Em Encruzilhada, segundo a CGU, além de exigências ilegais e restritivas nos editais de licitações, apurou-se que os próprios certames eram conduzidos para impedir a participação de outros interessados.

O CORREIO apurou que, na segunda-feira (20), a Transcoopardo teve um pedido de impugnação de edital aceito pela prefeitura de Ibirapitanga, em uma licitação para o transporte escolar para o ano de 2018.

Segundo a apuração da CGU, a prefeitura de Encruzilhada também utilizou de artifícios como a realização de sessões de abertura de licitações na modalidade pregão presencial em dia de ponto facultativo, como de quarta-feira de cinzas e dia posterior ao natal.

Como resultado, três supostas concorrentes do pregão presencial foram representadas por membros de um mesmo grupo familiar, evidenciando tratar-se de mera simulação de competição, informou a CGU.

Além disso, a execução dos contratos ocorria por meio da irregular subcontratação integral do serviço. Os motoristas realizavam o transporte com os próprios veículos e não eram nem cooperados nem empregados, tendo que arcar com todos os custos.

As contratadas atuavam apenas como pessoas interpostas, sendo que o desvio de recursos ocorria mediante o superfaturamento dos valores cobrados do município.
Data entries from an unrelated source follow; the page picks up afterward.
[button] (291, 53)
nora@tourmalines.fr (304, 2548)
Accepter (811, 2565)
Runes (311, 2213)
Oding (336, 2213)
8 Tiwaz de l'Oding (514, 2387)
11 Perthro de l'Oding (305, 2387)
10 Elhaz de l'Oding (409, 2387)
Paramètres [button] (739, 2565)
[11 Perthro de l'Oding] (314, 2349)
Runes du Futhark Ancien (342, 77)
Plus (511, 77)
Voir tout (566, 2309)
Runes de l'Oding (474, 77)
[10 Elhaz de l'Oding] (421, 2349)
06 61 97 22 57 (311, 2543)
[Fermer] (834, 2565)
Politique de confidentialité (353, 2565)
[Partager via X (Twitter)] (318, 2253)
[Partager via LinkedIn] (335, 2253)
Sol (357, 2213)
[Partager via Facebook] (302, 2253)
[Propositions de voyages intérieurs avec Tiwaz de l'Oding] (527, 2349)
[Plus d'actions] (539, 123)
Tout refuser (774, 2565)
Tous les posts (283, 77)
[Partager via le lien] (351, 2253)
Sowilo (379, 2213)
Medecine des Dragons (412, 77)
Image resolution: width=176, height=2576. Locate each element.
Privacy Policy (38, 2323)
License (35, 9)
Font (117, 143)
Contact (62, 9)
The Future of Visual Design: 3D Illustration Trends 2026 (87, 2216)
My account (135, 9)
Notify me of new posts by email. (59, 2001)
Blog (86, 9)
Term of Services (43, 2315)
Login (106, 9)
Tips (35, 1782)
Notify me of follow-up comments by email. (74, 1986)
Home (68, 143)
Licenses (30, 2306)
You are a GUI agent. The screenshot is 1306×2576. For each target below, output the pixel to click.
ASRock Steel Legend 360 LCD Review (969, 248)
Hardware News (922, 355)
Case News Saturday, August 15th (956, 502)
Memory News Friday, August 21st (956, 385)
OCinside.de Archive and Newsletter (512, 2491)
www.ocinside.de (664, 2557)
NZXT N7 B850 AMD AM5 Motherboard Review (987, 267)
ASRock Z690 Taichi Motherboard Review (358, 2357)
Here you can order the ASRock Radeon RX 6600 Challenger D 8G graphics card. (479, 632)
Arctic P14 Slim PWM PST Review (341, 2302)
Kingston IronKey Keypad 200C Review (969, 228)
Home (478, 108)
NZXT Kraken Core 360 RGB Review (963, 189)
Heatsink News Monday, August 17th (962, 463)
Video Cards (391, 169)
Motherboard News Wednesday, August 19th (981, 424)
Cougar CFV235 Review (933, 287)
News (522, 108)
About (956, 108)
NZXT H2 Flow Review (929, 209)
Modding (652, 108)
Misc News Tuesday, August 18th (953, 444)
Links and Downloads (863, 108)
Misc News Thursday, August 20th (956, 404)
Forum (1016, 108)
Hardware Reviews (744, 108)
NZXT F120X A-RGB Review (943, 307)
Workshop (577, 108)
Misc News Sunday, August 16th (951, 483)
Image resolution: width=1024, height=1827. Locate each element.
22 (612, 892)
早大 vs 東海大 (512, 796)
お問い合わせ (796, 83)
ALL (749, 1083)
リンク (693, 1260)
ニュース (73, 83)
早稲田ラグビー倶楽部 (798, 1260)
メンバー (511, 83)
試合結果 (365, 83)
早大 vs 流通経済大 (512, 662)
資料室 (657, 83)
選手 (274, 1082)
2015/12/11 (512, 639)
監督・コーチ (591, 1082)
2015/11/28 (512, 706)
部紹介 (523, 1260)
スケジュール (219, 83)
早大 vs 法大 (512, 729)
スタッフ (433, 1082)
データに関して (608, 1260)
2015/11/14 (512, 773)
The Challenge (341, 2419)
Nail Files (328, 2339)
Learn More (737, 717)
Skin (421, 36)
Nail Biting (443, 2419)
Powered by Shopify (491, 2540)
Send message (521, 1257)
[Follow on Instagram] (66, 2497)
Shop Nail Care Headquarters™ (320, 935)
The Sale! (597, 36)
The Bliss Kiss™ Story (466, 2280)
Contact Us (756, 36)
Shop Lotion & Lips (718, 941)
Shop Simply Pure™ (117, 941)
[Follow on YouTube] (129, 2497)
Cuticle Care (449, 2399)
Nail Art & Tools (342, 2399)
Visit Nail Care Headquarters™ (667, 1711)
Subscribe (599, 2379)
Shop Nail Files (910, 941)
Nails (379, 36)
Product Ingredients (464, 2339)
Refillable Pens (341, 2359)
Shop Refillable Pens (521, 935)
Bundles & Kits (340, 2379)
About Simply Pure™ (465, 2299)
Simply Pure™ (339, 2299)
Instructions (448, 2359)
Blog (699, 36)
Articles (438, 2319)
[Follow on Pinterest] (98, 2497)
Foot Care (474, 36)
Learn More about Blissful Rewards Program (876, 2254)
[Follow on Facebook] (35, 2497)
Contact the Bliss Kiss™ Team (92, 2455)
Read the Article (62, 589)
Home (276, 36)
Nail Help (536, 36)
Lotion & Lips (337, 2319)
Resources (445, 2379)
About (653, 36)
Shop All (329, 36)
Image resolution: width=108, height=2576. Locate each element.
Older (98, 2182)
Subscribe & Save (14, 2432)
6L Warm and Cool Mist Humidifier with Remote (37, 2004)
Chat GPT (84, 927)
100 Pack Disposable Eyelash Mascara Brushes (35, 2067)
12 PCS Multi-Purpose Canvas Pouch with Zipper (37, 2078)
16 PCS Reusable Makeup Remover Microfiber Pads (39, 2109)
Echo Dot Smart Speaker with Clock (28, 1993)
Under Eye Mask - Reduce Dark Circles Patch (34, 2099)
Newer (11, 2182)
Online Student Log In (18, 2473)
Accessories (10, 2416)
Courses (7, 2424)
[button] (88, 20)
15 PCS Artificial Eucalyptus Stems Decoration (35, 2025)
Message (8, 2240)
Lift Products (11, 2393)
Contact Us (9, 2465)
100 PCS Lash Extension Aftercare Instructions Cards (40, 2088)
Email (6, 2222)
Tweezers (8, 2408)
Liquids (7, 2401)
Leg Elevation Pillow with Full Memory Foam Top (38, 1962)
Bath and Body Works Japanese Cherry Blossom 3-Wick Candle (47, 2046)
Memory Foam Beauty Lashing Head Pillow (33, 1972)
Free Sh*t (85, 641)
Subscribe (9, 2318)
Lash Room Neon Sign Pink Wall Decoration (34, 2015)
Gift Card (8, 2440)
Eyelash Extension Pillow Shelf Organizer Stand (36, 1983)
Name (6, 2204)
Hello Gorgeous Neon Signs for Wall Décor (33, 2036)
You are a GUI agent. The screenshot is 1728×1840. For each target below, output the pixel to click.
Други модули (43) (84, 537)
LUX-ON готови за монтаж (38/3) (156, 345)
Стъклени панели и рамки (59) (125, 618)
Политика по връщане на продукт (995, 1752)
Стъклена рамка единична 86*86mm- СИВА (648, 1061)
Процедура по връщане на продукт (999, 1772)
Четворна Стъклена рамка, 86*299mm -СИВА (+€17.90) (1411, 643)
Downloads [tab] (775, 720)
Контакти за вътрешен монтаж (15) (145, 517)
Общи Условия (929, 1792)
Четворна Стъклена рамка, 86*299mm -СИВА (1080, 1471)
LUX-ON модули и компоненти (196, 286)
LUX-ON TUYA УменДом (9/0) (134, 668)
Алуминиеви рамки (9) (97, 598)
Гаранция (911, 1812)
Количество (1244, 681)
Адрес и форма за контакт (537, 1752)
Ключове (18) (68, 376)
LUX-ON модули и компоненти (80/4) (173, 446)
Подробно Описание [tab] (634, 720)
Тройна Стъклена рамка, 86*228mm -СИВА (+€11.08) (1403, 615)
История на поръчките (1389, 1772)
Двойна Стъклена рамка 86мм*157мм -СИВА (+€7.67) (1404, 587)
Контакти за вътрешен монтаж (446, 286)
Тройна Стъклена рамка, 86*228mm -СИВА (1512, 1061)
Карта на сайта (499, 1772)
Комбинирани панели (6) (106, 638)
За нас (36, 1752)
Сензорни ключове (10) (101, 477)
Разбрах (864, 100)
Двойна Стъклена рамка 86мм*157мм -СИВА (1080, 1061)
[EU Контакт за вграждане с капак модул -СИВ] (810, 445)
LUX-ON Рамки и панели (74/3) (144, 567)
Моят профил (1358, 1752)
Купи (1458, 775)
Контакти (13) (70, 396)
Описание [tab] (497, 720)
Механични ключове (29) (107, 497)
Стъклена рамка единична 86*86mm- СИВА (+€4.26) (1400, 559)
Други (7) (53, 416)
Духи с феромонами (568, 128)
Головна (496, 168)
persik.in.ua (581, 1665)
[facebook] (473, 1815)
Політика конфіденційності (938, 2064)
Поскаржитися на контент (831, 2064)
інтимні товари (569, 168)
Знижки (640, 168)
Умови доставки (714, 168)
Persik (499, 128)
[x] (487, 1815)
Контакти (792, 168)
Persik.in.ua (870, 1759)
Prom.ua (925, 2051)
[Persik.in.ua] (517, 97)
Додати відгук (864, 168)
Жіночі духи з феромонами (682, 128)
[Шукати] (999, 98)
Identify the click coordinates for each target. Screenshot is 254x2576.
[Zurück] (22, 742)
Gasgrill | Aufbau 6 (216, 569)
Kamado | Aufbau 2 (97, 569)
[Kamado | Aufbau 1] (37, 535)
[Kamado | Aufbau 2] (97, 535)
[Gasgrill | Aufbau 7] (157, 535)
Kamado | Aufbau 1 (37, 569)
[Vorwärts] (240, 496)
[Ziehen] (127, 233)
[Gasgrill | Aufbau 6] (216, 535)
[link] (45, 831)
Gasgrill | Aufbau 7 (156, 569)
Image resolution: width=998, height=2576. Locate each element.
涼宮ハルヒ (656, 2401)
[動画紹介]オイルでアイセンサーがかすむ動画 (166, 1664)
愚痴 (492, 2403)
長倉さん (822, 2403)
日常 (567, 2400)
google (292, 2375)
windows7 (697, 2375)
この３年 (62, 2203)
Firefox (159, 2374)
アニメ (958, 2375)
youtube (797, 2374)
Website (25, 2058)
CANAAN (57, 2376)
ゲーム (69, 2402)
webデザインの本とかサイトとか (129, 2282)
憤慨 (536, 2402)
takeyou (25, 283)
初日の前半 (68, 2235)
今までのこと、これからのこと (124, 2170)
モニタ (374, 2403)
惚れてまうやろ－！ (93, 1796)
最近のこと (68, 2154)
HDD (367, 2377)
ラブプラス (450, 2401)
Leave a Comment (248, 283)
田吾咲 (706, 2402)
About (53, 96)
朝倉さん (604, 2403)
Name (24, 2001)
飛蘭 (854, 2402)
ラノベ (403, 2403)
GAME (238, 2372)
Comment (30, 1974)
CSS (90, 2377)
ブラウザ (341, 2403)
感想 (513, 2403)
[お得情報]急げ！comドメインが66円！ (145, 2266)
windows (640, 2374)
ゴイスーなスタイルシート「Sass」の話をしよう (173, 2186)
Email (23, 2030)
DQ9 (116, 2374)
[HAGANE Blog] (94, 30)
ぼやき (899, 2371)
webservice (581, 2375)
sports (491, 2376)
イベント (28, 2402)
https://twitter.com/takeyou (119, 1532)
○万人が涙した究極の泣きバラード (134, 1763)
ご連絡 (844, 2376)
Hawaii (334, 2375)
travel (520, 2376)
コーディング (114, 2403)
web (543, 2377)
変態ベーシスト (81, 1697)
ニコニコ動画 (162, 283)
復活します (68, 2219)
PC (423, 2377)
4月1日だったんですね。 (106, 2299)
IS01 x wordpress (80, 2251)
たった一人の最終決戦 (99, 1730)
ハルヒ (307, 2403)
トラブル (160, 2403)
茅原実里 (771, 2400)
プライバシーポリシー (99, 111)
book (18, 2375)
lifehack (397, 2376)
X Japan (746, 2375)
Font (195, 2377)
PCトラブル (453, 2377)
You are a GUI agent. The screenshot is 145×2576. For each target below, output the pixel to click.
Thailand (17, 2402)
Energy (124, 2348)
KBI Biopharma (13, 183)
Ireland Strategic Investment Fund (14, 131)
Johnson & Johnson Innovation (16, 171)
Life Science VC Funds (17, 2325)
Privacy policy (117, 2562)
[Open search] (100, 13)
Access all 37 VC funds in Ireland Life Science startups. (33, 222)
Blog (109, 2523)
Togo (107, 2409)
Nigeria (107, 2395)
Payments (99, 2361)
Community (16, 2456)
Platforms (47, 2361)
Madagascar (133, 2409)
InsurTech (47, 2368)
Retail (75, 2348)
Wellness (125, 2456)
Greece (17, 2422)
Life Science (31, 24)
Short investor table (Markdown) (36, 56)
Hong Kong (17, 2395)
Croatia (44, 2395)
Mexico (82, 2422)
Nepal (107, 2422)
Em Itambé, também alvo de fiscalização da CGU, constatou-se superfaturamento total de mais de R$ 1,5 milhão, nos exercícios de 2013 a 2015.

Os envolvidos responderão pelos crimes de peculato, organização criminosa, lavagem de dinheiro, corrupção ativa e passiva e fraude à licitação.

Nome da operação
A operação foi batizada de Leteronis numa referência aos soldados da Roma Antiga que guardavam as laterais e as costas do imperador e que, de tanto estarem ao lado do poder, passaram a acreditar que eram o próprio poder e que podiam atuar de forma impune ao cometerem delitos contra os mais pobres.